##### Lesetext

An einem aber besteht kein Zweifel: Reinhardt spielte genußvoll mit der „Offenbachiade“, beim „Orpheus“, bei der „Schönen Helena“.
Was ist eine Offenbachiade: Spiel im Spiel, das Spiel mit der Maske; die Inversion, denn nichts ist so wie es scheint – Umkehrung einer Realität in die Irrealität. Gepaart mit der Lust am Schaugepränge, an der Illusion … ein schwereloses, unterhaltsames Spiel, doch nie nur Unterhaltung an sich, ironische – satirische Kritik am Zeitgeschehen, an den Zeitgenossen.
In „Orpheus in der Unterwelt“ geht es um außereheliches Vergnügen aus Langeweile, Frustration; Orpheus ist ein langweiliger Konservatoriumsprofessor, der auch zu allem Überdruß auch noch komponiert und mit seinen Kompositionen Euridike, seine Frau quält, worauf sie sich anderweitig – als Revanche – vergnügen will. In der „Schönen Helena“ geht es nur noch um Sex, Liebe und Vergnügen. Musikalisch ist „Orpheus“ eher ein Pasticcio, mit musikalischen Zitaten, Anspielungen auf Volkslieder u.a. Lieder (Zitat der „Marseillaise“ beim Aufstand der Götter), Komponisten – Verstorbene wie Zeitgenossen(Meyerbeer).
„ Die Schöne Helena“ hat Offenbach musikalisch „befreit“, er hat an musikalischer Ausdruckskraft gewonnen (das soll genügen, alle weiteren Details findet man in der einschlägigen Literatur). Anders als im „Orpheus“ – die Verführung setzt die Handlung erst in Gang – ist in der „Schönen Helena“ die Verführungszene , d.i, die Traumszene – „Es ist ein Traum …“ der Höhepunkt und Drehpunkt der Handlung. Und sie ist im Sinne Offenbachs keine Offenbachiade. Sie ist ein Spiel um Sex und Liebe mit etwas Zeitsatire.

##########
##### Gegebenes Material

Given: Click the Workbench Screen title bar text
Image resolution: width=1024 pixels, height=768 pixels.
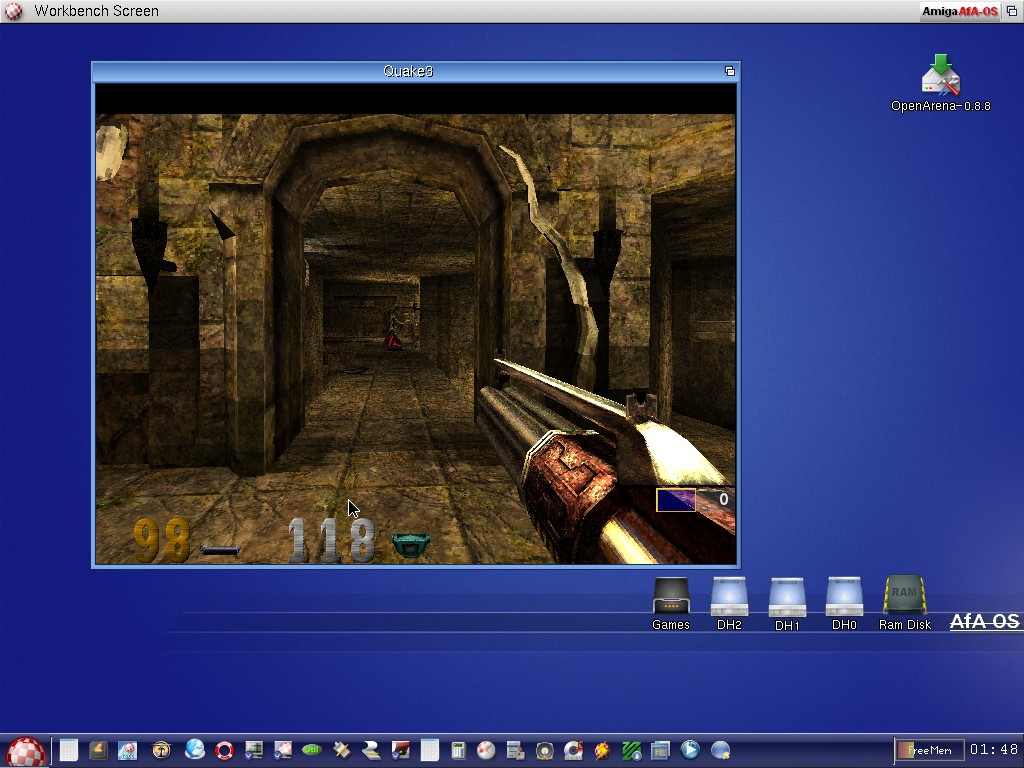Looking at the screenshot, I should coord(96,11).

##########

» Aufgaben
1. Beantworten Sie anhand des Textes zur Offenbachiade:
(a) Als was wird Orpheus im „Orpheus in der Unterwelt“ beschrieben?
(b) Welches Lied wird beim Aufstand der Götter zitiert?
(c) Welche Szene bildet in der „Schönen Helena“ den Höhepunkt und Drehpunkt der Handlung?
2. Schreiben Sie aus dem Text zur Offenbachiade die Passage ab, die mit „An einem aber“ beginnt und bis einschließlich „an den Zeitgenossen.“ reicht.
Die Zeilen haben mit dem Text zur Offenbachiade nichts zu tun.

» Lösungen
1.
(a) Als langweiliger Konservatoriumsprofessor, der auch noch komponiert.
(b) Die „Marseillaise“.
(c) Die Verführungsszene, d. h. die Traumszene „Es ist ein Traum …“.

2.
An einem aber besteht kein Zweifel: Reinhardt spielte genußvoll mit der „Offenbachiade“, beim „Orpheus“, bei der „Schönen Helena“.
Was ist eine Offenbachiade: Spiel im Spiel, das Spiel mit der Maske; die Inversion, denn nichts ist so wie es scheint – Umkehrung einer Realität in die Irrealität. Gepaart mit der Lust am Schaugepränge, an der Illusion … ein schwereloses, unterhaltsames Spiel, doch nie nur Unterhaltung an sich, ironische – satirische Kritik am Zeitgeschehen, an den Zeitgenossen.